As a writer, I want the readers of my books to be happy. As a teacher, I want my students to be happy. As a keynote speaker I want my audiences to be happy. Having these folks happily satisfied after they have spent their time with me matters to me. Right or wrong, it just does.
In order to accomplish this, however, I must remain responsive to feedback. But if you are going to be the type of person that welcomes feedback, you are also going to have to 1) develop a thick skin and 2) recognize when it’s time to listen to your own thoughts on the matter as opposed to the thoughts of others.
When it comes to developing thick skin, well, for me it didn’t really arrive in my life until being thin-skinned about matters proved to be too much of a detriment to the goals I was seeking to accomplish. Here’s a little tid-bit about how I have found my own human nature works.
I’ll give a speech, do a keynote, write a work or what-not, and people will compliment me, want me to sign their books, chat more after the program, whatever. But if one person wrinkles their nose, shrugs their shoulders and points out where I wasn’t really all that great, I take it personally.
And when I go home later that night, do I remember the good stuff? Do I remember the praise? Do I remember all the compliments, even if they outweighed the critics 50 to 1? Of course not — I remember the criticism.
And I dwell on it.
The fact is, if you are going to put yourself “out there”, if you are going to “try”, if you are going to take a stand, make a speech, author a novel or whatever, you have to know that 1) no matter what you can do, it can be improved — which is why I find it so essential to listen to feedback and 2) know that some people just like to criticize for the sake of being critical (as opposed to doing it for the sake of being constructive).
It’s like a double-bind.

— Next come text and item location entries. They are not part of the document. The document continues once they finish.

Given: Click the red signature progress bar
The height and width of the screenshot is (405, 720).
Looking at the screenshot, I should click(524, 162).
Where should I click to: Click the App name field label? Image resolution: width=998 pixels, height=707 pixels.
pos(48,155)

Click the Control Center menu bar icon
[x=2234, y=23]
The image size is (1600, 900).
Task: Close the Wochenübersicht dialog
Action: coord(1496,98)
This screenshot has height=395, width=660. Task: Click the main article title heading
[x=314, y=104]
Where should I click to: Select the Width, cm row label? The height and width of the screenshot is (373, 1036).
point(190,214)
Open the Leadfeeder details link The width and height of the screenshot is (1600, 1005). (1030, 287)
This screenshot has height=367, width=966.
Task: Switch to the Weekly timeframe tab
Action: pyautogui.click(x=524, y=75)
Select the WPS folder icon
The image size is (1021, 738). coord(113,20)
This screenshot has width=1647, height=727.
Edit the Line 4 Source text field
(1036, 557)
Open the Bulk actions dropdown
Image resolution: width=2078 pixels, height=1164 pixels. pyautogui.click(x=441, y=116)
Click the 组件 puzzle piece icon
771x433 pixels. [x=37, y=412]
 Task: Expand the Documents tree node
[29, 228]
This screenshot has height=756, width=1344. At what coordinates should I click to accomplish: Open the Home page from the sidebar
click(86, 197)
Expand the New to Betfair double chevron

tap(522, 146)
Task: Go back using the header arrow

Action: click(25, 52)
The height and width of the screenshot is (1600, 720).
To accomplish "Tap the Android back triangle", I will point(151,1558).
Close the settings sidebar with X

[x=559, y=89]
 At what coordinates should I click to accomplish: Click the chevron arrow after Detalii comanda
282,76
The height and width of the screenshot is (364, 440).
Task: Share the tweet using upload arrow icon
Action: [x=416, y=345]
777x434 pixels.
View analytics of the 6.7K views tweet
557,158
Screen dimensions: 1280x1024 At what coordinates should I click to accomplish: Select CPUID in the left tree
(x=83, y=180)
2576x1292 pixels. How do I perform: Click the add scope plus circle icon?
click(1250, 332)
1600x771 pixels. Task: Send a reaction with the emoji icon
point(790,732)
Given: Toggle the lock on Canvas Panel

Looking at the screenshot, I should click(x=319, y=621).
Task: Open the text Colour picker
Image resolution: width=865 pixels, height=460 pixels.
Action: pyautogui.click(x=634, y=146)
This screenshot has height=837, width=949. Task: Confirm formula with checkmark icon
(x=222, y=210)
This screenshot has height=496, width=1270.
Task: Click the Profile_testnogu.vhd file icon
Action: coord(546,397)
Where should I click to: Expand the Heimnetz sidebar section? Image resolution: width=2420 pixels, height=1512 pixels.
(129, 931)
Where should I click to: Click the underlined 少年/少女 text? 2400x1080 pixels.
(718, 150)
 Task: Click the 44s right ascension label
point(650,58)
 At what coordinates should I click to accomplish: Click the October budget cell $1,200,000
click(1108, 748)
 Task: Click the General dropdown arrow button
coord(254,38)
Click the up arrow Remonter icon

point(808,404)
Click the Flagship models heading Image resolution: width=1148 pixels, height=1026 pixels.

I need to listen to the feedback but human nature makes me feel like I only want to hear the good stuff. And hearing just the good stuff is potentially ruinous. How can I improve my efforts if I don’t hear where I am falling short in my efforts?
This is why I know I need thick skin. When I show my books to people and ask for their opinion, I want the truth. If it ain’t working, I need to know it so I can make it work. It’s not about my feelings; it’s about the material. Having published multiple books has brought me to this doorstep of understanding.
When you stop taking it personally, you open up avenues to improve your craft in innumerable ways. That goes for almost anyone — teachers, writers, administrators. People are SO defensive about what they are doing that they often tune out to the ways that they can do the things they are doing better. Hey, no one’s perfect.
It’s why I have tried to become more thick-skinned. It makes me a better professional.
BTW, young writers are often hard to have conversations with because they take criticism of their material as personal criticism. Look, I admire anyone who straps up, sits down and cranks out a book. Hats off to ’em… it’s hard stuff. But if it’s not great and you only want people to tell you it’s great instead of ways it can be improved, then you’re setting yourself up for trouble.
The best administrators, educators, businesspeople and so on want feedback. They want reflection. They want to improve. Even if it’s a wee bit salty on the soul, to get better, one must hear about the “issues”.
After all, is there really any such thing as a “master” who does not still have room to grow?